Tony Bennett, the master pop vocalist who had a professional career spanning eight decades with a No. 1 album at age 85, died on Friday morning in New York City. He was 96.
Bennett was diagnosed with Alzheimer’s disease in 2016, but had continued to perform and record through 2021.
His peer Frank Sinatra called him the greatest popular singer in the world. His recordings – most of them made for Columbia Records, which signed him in 1950 – were characterized by ebullience, immense warmth, vocal clarity and emotional openness. A gifted and technically accomplished interpreter of the Great American Songbook, he may be best known for his signature 1962 hit “I Left My Heart in San Francisco.”

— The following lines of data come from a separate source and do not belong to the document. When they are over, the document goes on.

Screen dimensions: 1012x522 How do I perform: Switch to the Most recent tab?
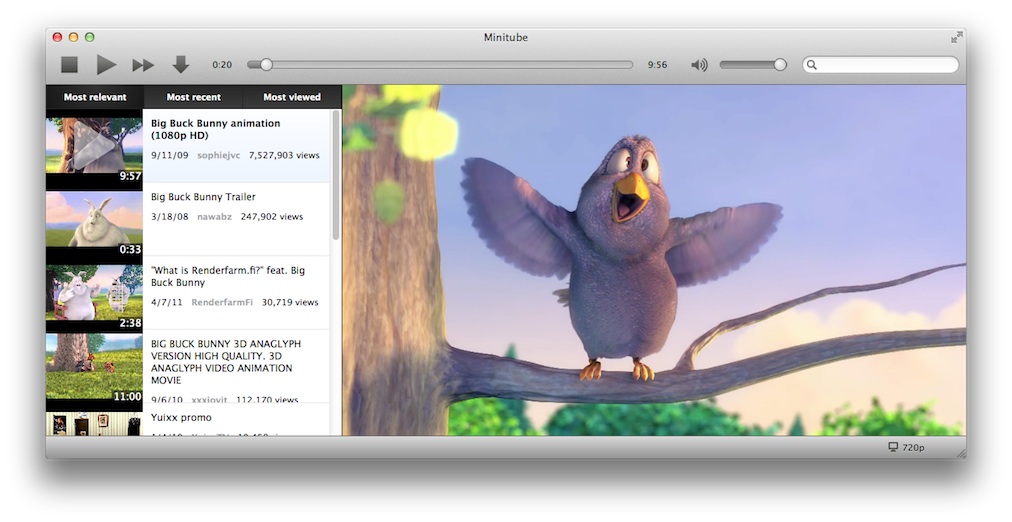pyautogui.click(x=193, y=97)
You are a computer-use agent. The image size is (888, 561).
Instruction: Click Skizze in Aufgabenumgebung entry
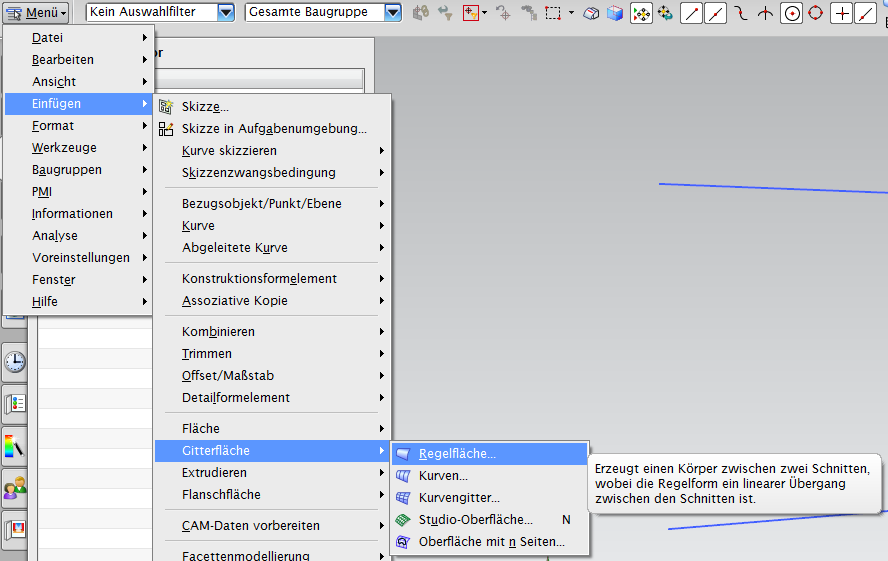274,129
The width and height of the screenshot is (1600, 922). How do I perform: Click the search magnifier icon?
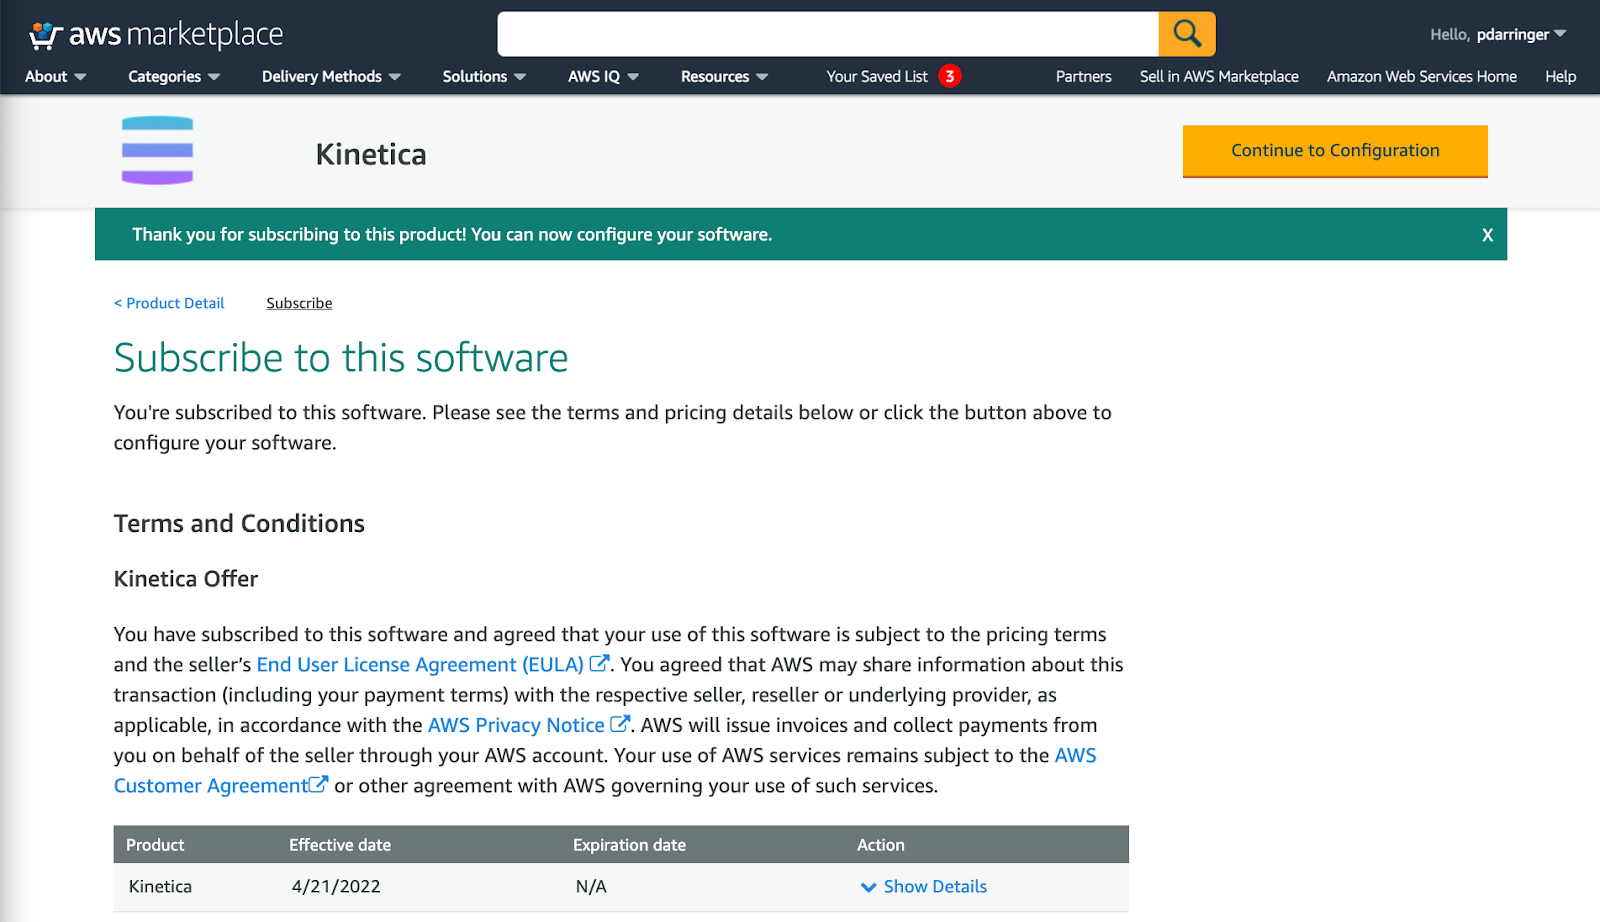[1186, 33]
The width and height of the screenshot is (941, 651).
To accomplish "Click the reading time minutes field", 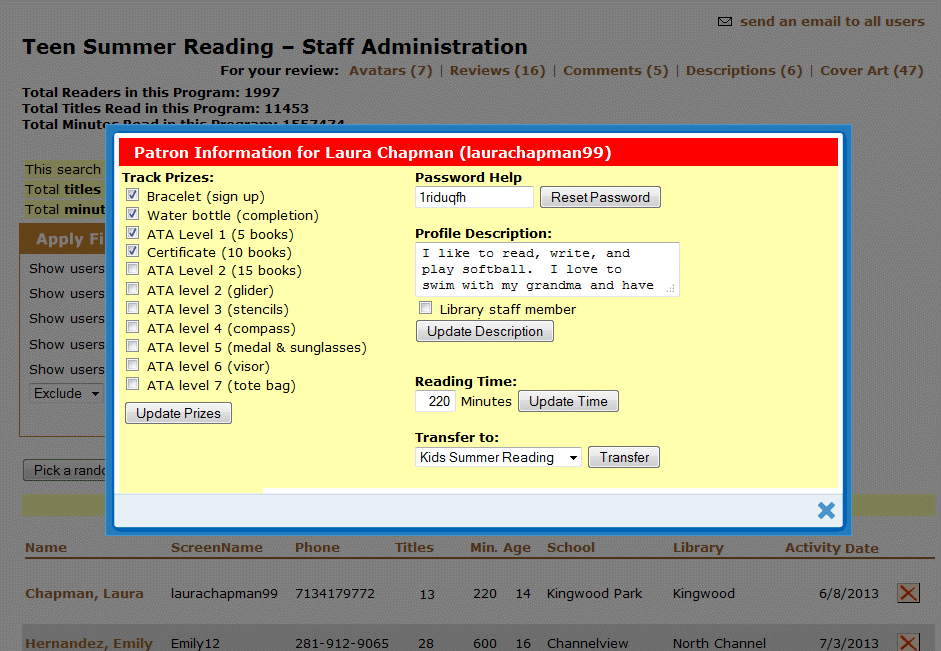I will pyautogui.click(x=435, y=401).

He was equally at home in front of intimate combos (which often featured his pianist and longtime musical director Ralph Sharon) and lushly arranged orchestras. Though never strictly a jazz singer, he flourished in jazz settings, and cut memorable sessions with Count Basie’s big band and the lyrical pianist Bill Evans.
Active as a recording artist from 1949, and one of the top pop performers in the ‘50s and early ‘60s, Bennett saw his career surge anew in the ‘90s and again in the new millennium, under the management of his son Danny.
In later years, he memorably dueted on the standard “Body and Soul” with Amy Winehouse, and released a full-length duet album with Diana Krall and a pair of recordings with Lady Gaga. Even after the revelation in early 2021 that he had been diagnosed with Alzheimer’s, he remained active.
His last public appearance came with Gaga at Radio City Music Hall in August 2021, two months before his last release, the Bennett-Gaga set “Love for Sale,” the sequel to their chart-topping 2014 collaboration “Cheek to Cheek.”
After gaining a young new audience with smartly booked TV appearances, his “MTV Unplugged” album of 1994 — released when Bennett was 67 — won a Grammy as album of the year. A pair of “Duets” albums in 2006 and 2011 enlisted new fans; the latter release reached the apex of the U.S. chart.
Pondering Bennett’s unprecedented artistic longevity and enduring popularity in “A Biographical Guide to the Great Jazz and Pop Singers,” critic Will Friedwald wrote, “The idea that someone who sang the great show tunes of the Eisenhower era and earlier could compete with heavy metal and rap would have previously seemed fodder for one of those rapidly aging comics who opened for Sinatra.”
Winner of 18 Grammy Awards (with 36 total nominations), and a Recording Academy Lifetime Achievement Award recipient in 2001, Bennett also garnered two Emmy Awards. He was a Kennedy Center Honoree in 2005 and a National Endowment for the Arts Jazz Master in 2006.
The source of Bennett’s generation-hopping appeal may be best summed up in an observation about his singing by composer and critic Alec Wilder: “There is a quality about it that lets you in.”
He was born Anthony Dominick Benedetto in Astoria, Queens, New York on Aug. 3, 1926, to Italian immigrant parents; his father was a grocer, his mother a seamstress. Raised in poverty, he began singing as a child, and studied music and his other lifelong love, painting, at New York’s High School of Industrial Art. His vocal influences included Al Jolson, Bing Crosby and, later, Frank Sinatra, as well as such female singers as Billie Holiday and Judy Garland.
Drafted at 18 in 1944, he served in World War II’s European theater, doing combat infantry duty and liberating a German concentration camp. After the end of the conflict, he sang as a member of an Armed Forces band.